• Given records:
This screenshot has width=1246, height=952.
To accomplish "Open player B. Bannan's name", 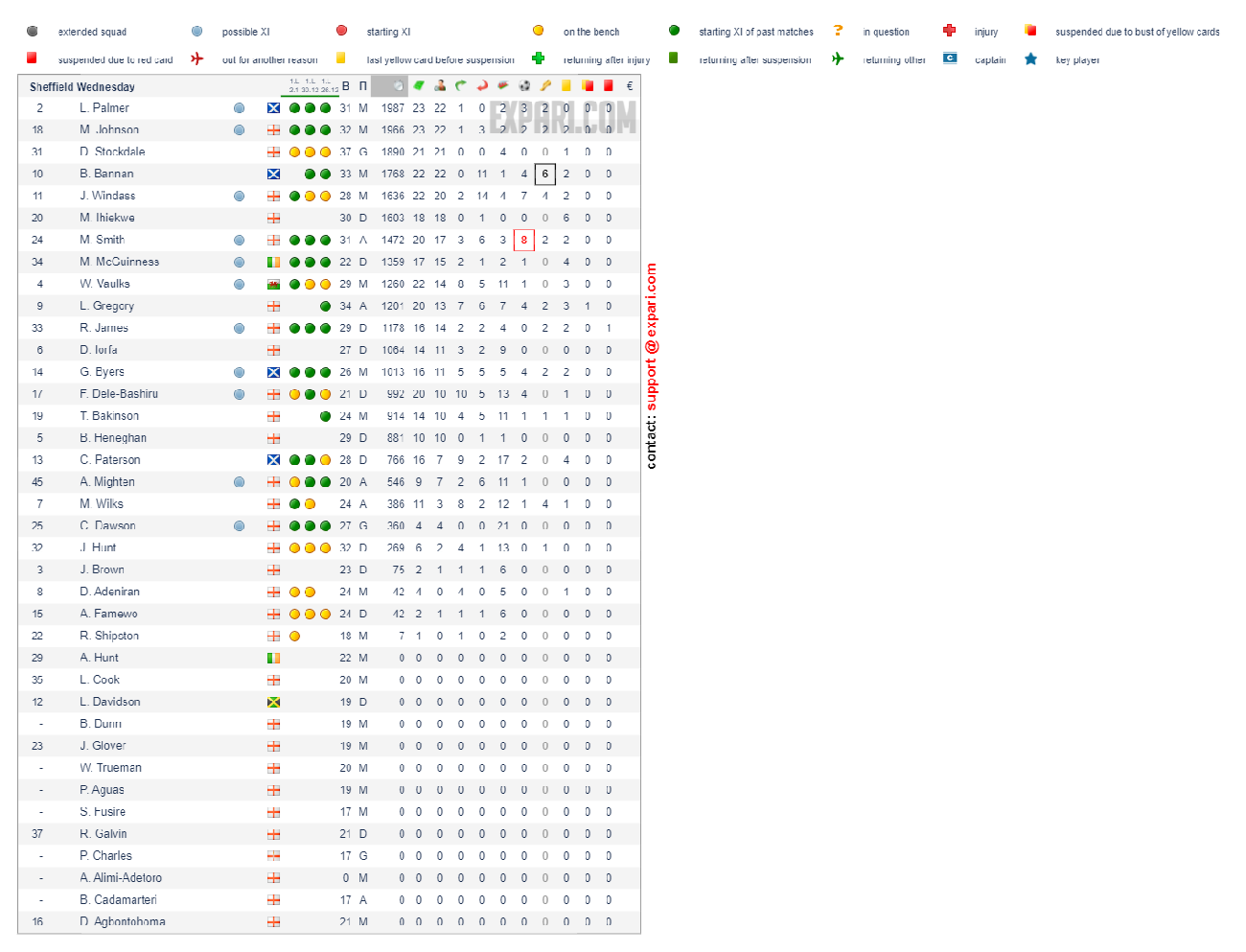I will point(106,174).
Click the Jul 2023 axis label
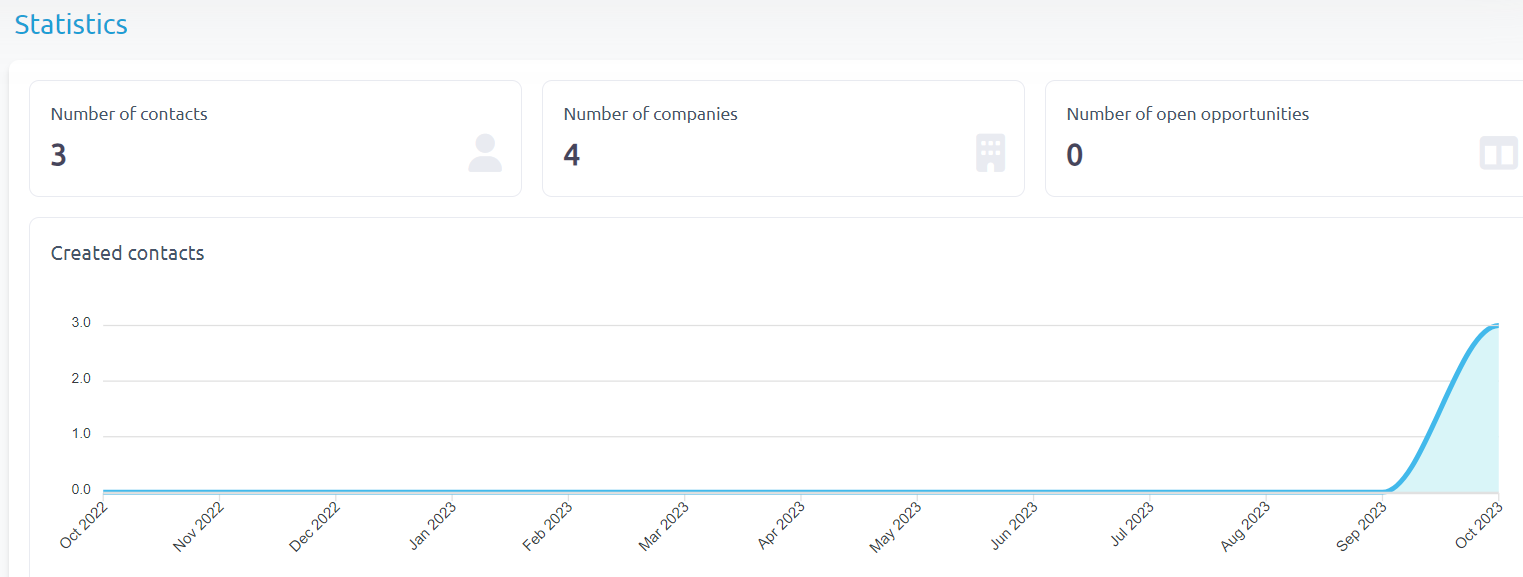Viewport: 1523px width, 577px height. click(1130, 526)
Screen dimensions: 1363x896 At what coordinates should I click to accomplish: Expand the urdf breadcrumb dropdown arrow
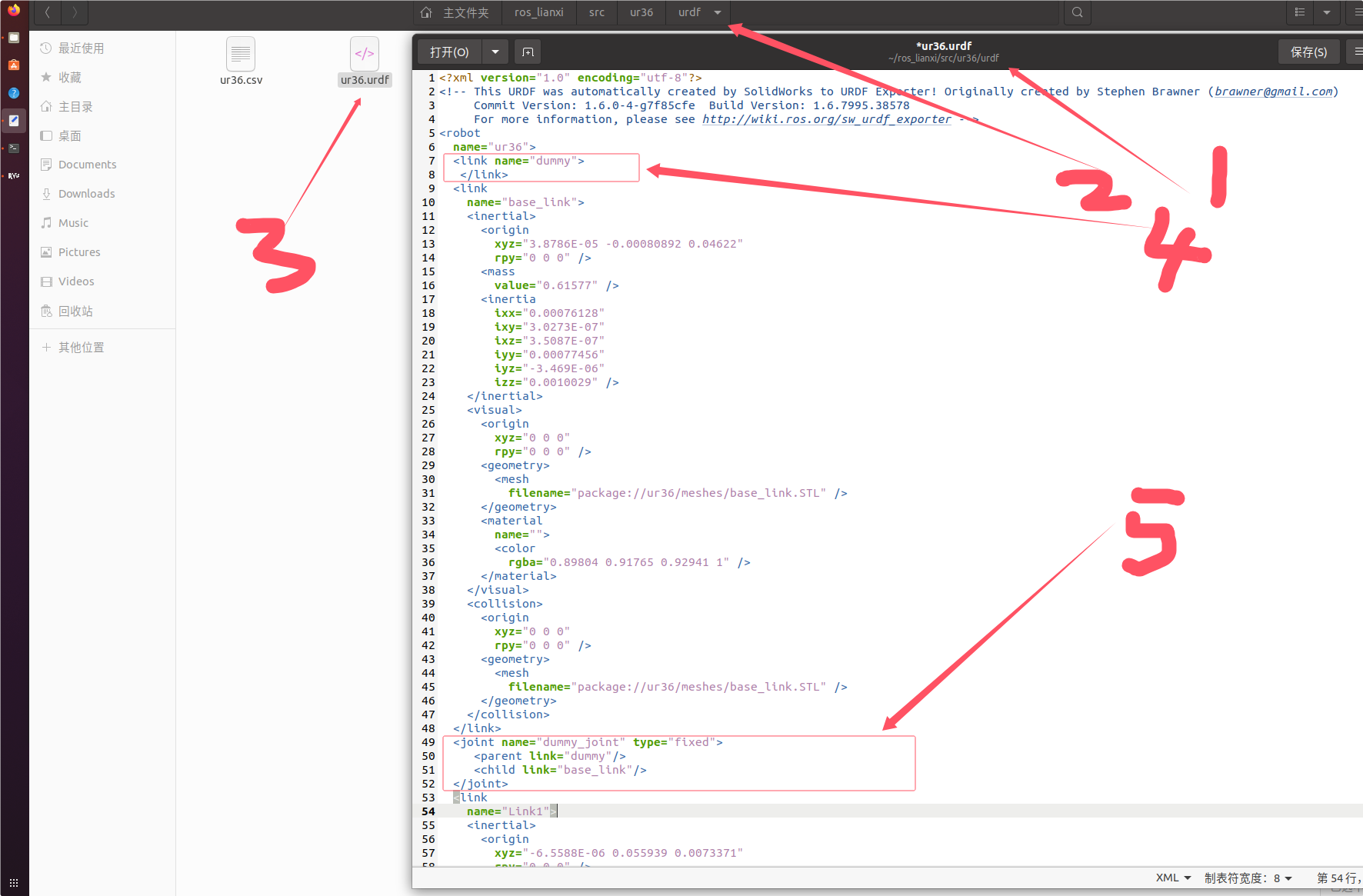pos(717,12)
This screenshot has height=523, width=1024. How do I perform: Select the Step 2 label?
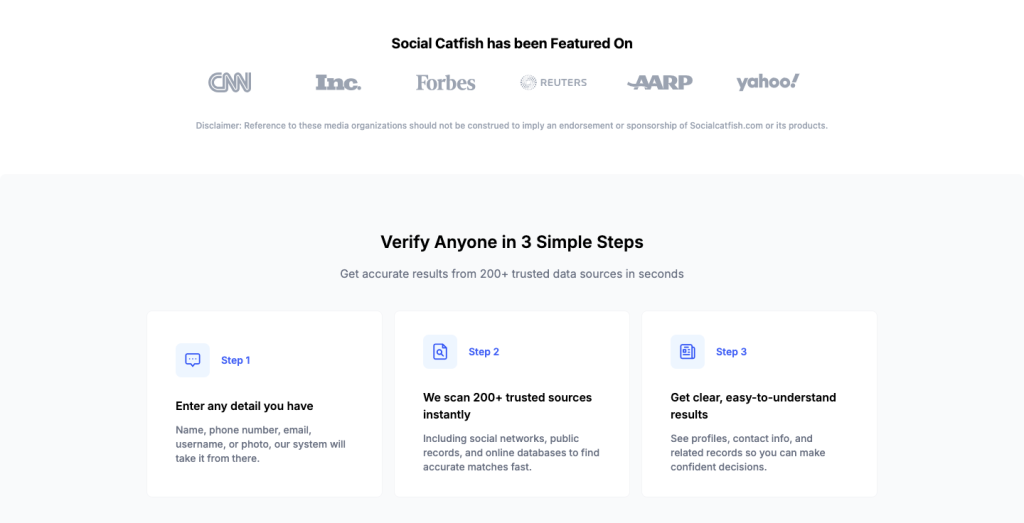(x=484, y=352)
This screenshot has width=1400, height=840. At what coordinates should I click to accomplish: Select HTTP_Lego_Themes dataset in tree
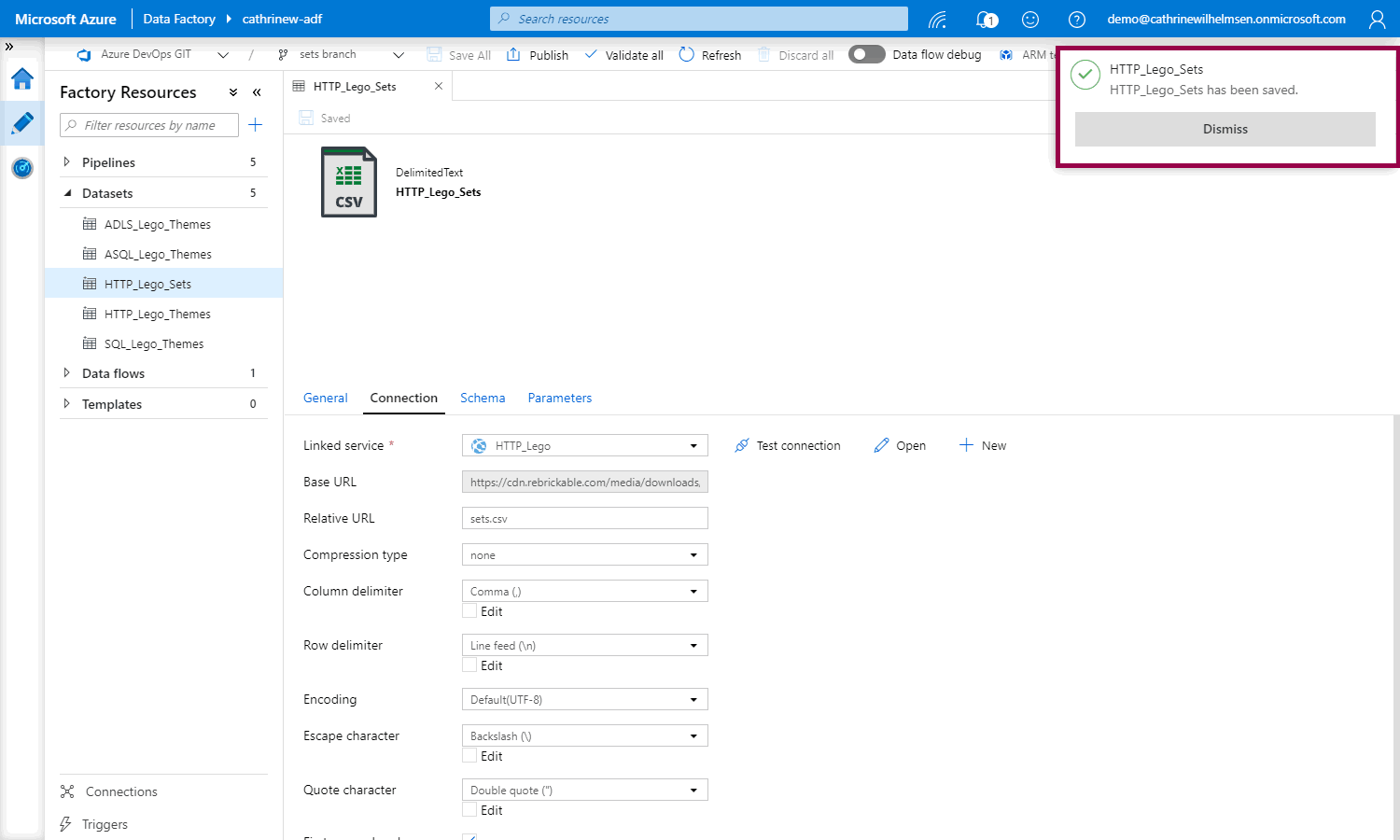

• Your task:
Copy the lines word for word, starting with the line that contains "Click the Jul 2023 axis label" and continuing through the last line, both included. Leave the pictures out of your copy.

• Written answer:
Click the Jul 2023 axis label
Viewport: 1523px width, 577px height. click(1130, 526)
Screen dimensions: 1363x896 At what coordinates should I click to accomplish: Expand the urdf breadcrumb dropdown arrow
pos(717,12)
This screenshot has height=523, width=1024. How do I perform: Select the Step 2 label?
(x=484, y=352)
This screenshot has width=1400, height=840. At what coordinates should I click to accomplish: Select HTTP_Lego_Themes dataset in tree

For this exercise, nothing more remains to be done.